Schwächelt Jorge Lorenzo? Obwohl er 'nur' 2010 und 2012 die Titel in der MotoGP holen konnte ist der Mallorquiner seit seinem Aufstieg in die Königsklasse schon immer stark und ein regelmäßiger Sieganwärter. 2014 scheint alles etwas anders zu sein. Als wären zwei Nuller nicht genug, kämpft der 27-Jährige fortan gerade so ums Podium oder um einen Top-5-Platz. Definitiv nicht, was er will und definitiv auch nicht das, was zu seiner überragenden Vorgeschichte passt. Lässt sich Lorenzo von Marc Marquez aus der Ruhe bringen? Scheinbar schon.

"Persönlich verstehe ich Jorge ein bisschen. Ich bin aber in einer anderen Situation", sagte Valentino Rossi über seinen Teamkollegen. "Auf dem Podium und hinter Marc zu landen ist für mich akzeptabel. Ich weiß, dass ich mit ihm kämpfen kann, aber ich bin da entspannt." Der Italiener sieht die Notwendigkeit nach neun WM-Titeln und zwei verkorksten Jahren nicht mehr, sich und der Motorradwelt irgendetwas beweisen zu müssen.
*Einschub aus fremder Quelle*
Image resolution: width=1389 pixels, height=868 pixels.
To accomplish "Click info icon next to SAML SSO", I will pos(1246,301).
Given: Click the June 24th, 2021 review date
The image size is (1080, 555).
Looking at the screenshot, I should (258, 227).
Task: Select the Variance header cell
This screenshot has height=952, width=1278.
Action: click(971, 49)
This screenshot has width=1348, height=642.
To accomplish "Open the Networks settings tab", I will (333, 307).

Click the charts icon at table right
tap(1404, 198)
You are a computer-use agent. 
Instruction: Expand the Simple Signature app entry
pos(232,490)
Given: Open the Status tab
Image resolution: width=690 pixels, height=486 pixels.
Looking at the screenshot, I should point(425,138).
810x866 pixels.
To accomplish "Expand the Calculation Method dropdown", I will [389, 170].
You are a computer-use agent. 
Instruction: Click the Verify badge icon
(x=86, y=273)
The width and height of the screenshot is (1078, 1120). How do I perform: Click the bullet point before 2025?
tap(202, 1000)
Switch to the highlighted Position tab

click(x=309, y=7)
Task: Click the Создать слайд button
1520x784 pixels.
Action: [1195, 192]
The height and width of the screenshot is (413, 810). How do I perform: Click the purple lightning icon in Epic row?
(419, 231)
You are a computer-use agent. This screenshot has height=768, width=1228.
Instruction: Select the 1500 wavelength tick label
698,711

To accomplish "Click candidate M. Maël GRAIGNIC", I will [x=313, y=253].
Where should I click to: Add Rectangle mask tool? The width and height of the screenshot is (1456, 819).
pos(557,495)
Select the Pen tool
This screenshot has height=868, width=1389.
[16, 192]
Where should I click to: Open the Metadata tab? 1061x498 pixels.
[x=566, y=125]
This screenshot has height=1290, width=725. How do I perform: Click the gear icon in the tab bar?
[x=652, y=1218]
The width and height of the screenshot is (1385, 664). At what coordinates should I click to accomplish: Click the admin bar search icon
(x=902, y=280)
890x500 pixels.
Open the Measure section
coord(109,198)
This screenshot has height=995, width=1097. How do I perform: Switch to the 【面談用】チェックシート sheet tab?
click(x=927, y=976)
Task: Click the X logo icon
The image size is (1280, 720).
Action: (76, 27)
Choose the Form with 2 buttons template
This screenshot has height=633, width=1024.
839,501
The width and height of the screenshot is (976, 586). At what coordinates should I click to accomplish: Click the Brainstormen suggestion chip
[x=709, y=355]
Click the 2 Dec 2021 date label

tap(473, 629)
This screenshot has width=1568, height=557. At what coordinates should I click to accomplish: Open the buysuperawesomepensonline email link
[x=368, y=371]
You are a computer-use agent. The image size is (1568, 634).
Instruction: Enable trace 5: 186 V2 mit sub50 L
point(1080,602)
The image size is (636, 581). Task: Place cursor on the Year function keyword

"Jorge ist anders", stellte Rossi fest. "Er will gewinnen. Er fuhr letztes Jahr einige Rennen, die extrem beeindruckend waren - vielleicht die besten seiner Karriere, obwohl er die WM nicht gewinnen konnte." Schon seit Jahren beklagt Lorenzo, dass Yamaha der Konkurrenz auf Honda hinterherhängt. "Honda ist technisch ein bisschen besser als Yamaha", bestätigte auch Rossi. "Für Jorge ist das frustrierend, weil er weiß, dass es nicht möglich ist zu gewinnen. Er ist unglücklich, weil der zweite Platz für ihn schon bedeutet, dass er verloren hat. Vielleicht hat er deshalb ein Problem."

Nur wer Spaß hat, ist schnell

Auch Marquez ist aufgefallen, dass sein Kontrahent in letzter Zeit einige Schwächen zeigt. "Wenn du schnell sein willst, musst du es genießen, das Bike zu fahren. Valentino genießt es zum Beispiel und ist auch schnell. Wenn man Spaß hat, ist man schneller. Es scheint, als hätte Lorenzo einige Probleme. Ich denke aber, dass er einen Weg finden wird und sobald er wieder Spaß hat, wird er wieder schneller sein", analysierte der Youngster.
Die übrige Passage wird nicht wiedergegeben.